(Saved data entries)

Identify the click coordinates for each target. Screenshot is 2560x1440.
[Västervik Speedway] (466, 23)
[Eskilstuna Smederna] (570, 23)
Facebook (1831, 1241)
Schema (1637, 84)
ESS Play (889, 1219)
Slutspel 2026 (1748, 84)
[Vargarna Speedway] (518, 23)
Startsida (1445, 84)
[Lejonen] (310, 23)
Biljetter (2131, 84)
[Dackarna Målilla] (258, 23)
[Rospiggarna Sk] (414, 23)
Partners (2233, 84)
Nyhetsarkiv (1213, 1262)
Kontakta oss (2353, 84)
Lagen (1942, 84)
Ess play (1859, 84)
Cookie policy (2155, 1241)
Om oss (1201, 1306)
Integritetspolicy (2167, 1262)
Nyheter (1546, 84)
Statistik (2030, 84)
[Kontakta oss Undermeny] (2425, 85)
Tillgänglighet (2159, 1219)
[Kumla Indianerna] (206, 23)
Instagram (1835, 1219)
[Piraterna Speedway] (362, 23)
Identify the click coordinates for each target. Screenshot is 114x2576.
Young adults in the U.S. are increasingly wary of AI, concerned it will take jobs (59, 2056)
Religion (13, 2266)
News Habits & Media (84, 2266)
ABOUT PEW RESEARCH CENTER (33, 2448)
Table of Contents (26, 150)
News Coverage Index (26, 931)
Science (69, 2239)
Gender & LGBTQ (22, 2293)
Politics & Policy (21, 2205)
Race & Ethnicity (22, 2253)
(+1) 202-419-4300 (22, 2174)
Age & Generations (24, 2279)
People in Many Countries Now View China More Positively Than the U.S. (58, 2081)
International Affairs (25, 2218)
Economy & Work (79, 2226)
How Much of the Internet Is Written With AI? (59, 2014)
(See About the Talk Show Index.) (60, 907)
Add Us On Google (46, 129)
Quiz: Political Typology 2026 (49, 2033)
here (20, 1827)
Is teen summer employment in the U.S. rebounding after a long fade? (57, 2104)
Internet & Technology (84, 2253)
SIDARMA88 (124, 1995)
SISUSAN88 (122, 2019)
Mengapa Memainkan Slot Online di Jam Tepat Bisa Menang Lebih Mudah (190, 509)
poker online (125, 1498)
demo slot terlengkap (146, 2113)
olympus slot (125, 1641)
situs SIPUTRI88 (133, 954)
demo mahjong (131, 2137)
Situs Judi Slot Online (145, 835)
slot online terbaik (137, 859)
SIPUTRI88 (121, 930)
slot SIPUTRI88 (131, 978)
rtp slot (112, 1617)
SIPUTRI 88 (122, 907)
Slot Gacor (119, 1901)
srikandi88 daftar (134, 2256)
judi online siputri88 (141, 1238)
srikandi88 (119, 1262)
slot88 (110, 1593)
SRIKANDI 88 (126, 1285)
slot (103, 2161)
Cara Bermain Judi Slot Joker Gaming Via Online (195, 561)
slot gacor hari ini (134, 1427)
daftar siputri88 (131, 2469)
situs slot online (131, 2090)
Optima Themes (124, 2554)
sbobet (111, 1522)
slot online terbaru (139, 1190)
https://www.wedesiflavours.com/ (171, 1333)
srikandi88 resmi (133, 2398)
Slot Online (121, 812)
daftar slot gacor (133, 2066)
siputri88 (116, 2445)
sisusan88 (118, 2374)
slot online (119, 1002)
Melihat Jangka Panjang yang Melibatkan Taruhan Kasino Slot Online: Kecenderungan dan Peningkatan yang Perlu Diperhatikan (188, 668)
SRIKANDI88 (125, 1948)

* **Exercise objective**
Every entry must be output again, exactly as written above.

* **Response box**
Identify the click coordinates for each target. Screenshot is 2560x1440.
[Västervik Speedway] (466, 23)
[Eskilstuna Smederna] (570, 23)
Facebook (1831, 1241)
Schema (1637, 84)
ESS Play (889, 1219)
Slutspel 2026 (1748, 84)
[Vargarna Speedway] (518, 23)
Startsida (1445, 84)
[Lejonen] (310, 23)
Biljetter (2131, 84)
[Dackarna Målilla] (258, 23)
[Rospiggarna Sk] (414, 23)
Partners (2233, 84)
Nyhetsarkiv (1213, 1262)
Kontakta oss (2353, 84)
Lagen (1942, 84)
Ess play (1859, 84)
Cookie policy (2155, 1241)
Om oss (1201, 1306)
Integritetspolicy (2167, 1262)
Nyheter (1546, 84)
Statistik (2030, 84)
[Kontakta oss Undermeny] (2425, 85)
Tillgänglighet (2159, 1219)
[Kumla Indianerna] (206, 23)
Instagram (1835, 1219)
[Piraterna Speedway] (362, 23)
Identify the click coordinates for each target. Screenshot is 114x2576.
Young adults in the U.S. are increasingly wary of AI, concerned it will take jobs (59, 2056)
Religion (13, 2266)
News Habits & Media (84, 2266)
ABOUT PEW RESEARCH CENTER (33, 2448)
Table of Contents (26, 150)
News Coverage Index (26, 931)
Science (69, 2239)
Gender & LGBTQ (22, 2293)
Politics & Policy (21, 2205)
Race & Ethnicity (22, 2253)
(+1) 202-419-4300 (22, 2174)
Age & Generations (24, 2279)
People in Many Countries Now View China More Positively Than the U.S. (58, 2081)
International Affairs (25, 2218)
Economy & Work (79, 2226)
How Much of the Internet Is Written With AI? (59, 2014)
(See About the Talk Show Index.) (60, 907)
Add Us On Google (46, 129)
Quiz: Political Typology 2026 (49, 2033)
here (20, 1827)
Is teen summer employment in the U.S. rebounding after a long fade? (57, 2104)
Internet & Technology (84, 2253)
SIDARMA88 (124, 1995)
SISUSAN88 (122, 2019)
Mengapa Memainkan Slot Online di Jam Tepat Bisa Menang Lebih Mudah (190, 509)
poker online (125, 1498)
demo slot terlengkap (146, 2113)
olympus slot (125, 1641)
situs SIPUTRI88 (133, 954)
demo mahjong (131, 2137)
Situs Judi Slot Online (145, 835)
slot online terbaik (137, 859)
SIPUTRI88 (121, 930)
slot SIPUTRI88 (131, 978)
rtp slot (112, 1617)
SIPUTRI 88 (122, 907)
Slot Gacor (119, 1901)
srikandi88 daftar (134, 2256)
judi online siputri88 (141, 1238)
srikandi88 (119, 1262)
slot88 (110, 1593)
SRIKANDI 88 (126, 1285)
slot (103, 2161)
Cara Bermain Judi Slot Joker Gaming Via Online (195, 561)
slot gacor hari ini (134, 1427)
daftar siputri88 (131, 2469)
situs slot online (131, 2090)
Optima Themes (124, 2554)
sbobet (111, 1522)
slot online terbaru (139, 1190)
https://www.wedesiflavours.com/ (171, 1333)
srikandi88 resmi (133, 2398)
Slot Online (121, 812)
daftar slot gacor (133, 2066)
siputri88 (116, 2445)
sisusan88 (118, 2374)
slot online (119, 1002)
Melihat Jangka Panjang yang Melibatkan Taruhan Kasino Slot Online: Kecenderungan dan Peningkatan yang Perlu Diperhatikan (188, 668)
SRIKANDI88 (125, 1948)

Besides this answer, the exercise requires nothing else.